**WHAT YOU NEED TO DO**
Quote the data word for word, from the line containing "You are a computer-use agent. 1568x710" through the line containing "click(x=930, y=689)", including both of those lines.

═════ PROVIDED MATERIAL ═════

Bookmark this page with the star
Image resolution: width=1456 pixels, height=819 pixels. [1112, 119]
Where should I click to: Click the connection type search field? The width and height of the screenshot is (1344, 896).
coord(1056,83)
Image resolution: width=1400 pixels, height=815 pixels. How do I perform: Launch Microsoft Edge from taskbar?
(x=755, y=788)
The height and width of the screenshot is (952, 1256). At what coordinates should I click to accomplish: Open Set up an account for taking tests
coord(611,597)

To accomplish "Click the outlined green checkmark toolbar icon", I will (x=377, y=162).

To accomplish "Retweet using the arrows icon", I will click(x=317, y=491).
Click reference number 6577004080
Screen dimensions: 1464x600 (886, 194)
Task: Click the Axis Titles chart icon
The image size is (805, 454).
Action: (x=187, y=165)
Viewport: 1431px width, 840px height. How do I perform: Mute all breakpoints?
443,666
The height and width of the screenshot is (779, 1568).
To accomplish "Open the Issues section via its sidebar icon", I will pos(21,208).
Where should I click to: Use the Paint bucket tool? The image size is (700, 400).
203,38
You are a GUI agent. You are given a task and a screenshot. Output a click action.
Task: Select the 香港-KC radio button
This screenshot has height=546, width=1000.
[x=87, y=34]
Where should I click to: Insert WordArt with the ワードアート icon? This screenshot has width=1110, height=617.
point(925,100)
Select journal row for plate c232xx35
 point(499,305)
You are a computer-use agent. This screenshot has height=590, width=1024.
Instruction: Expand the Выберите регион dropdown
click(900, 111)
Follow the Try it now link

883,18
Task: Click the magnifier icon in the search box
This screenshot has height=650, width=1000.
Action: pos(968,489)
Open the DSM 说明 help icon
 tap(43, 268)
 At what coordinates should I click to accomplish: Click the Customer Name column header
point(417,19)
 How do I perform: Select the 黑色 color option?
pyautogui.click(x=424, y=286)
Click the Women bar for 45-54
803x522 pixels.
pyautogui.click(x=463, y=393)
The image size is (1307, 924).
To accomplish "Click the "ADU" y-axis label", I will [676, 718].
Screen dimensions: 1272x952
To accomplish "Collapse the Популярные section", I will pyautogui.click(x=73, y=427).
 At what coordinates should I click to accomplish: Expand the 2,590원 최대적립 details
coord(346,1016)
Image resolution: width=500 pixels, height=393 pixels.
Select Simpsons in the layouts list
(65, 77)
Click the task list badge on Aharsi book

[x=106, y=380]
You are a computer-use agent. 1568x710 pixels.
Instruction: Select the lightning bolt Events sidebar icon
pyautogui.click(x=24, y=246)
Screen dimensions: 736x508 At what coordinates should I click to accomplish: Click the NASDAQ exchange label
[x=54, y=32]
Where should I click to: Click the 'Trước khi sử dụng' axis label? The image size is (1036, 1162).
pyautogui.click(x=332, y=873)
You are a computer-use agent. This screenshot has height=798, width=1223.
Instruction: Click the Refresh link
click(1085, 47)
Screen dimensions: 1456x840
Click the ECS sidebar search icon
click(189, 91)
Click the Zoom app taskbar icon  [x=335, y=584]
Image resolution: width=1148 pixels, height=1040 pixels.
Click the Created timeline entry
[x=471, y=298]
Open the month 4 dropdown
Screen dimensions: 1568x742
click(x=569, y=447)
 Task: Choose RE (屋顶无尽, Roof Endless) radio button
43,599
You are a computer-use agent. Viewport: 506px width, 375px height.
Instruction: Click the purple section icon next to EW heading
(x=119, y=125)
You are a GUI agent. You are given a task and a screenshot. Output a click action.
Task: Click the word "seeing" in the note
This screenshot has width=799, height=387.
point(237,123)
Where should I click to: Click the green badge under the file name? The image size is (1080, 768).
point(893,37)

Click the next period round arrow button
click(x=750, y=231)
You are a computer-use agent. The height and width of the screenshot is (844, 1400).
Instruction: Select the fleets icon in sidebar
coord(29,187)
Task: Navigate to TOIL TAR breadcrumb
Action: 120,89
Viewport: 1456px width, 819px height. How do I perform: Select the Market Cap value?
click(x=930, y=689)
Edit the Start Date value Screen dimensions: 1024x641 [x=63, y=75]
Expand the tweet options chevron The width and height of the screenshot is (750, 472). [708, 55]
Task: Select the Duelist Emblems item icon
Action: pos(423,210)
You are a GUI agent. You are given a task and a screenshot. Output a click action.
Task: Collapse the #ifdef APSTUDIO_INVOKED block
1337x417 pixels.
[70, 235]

═════

**EXERCISE SOLUTION**
You are a computer-use agent. 1568x710 pixels.
Instruction: Select the lightning bolt Events sidebar icon
pyautogui.click(x=24, y=246)
Screen dimensions: 736x508 At what coordinates should I click to accomplish: Click the NASDAQ exchange label
[x=54, y=32]
Where should I click to: Click the 'Trước khi sử dụng' axis label? The image size is (1036, 1162).
pyautogui.click(x=332, y=873)
You are a computer-use agent. This screenshot has height=798, width=1223.
Instruction: Click the Refresh link
click(1085, 47)
Screen dimensions: 1456x840
Click the ECS sidebar search icon
click(189, 91)
Click the Zoom app taskbar icon  [x=335, y=584]
Image resolution: width=1148 pixels, height=1040 pixels.
Click the Created timeline entry
[x=471, y=298]
Open the month 4 dropdown
Screen dimensions: 1568x742
click(x=569, y=447)
 Task: Choose RE (屋顶无尽, Roof Endless) radio button
43,599
You are a computer-use agent. Viewport: 506px width, 375px height.
Instruction: Click the purple section icon next to EW heading
(x=119, y=125)
You are a GUI agent. You are given a task and a screenshot. Output a click action.
Task: Click the word "seeing" in the note
This screenshot has width=799, height=387.
point(237,123)
Where should I click to: Click the green badge under the file name? The image size is (1080, 768).
point(893,37)

Click the next period round arrow button
click(x=750, y=231)
You are a computer-use agent. The height and width of the screenshot is (844, 1400).
Instruction: Select the fleets icon in sidebar
coord(29,187)
Task: Navigate to TOIL TAR breadcrumb
Action: 120,89
Viewport: 1456px width, 819px height. How do I perform: Select the Market Cap value?
click(x=930, y=689)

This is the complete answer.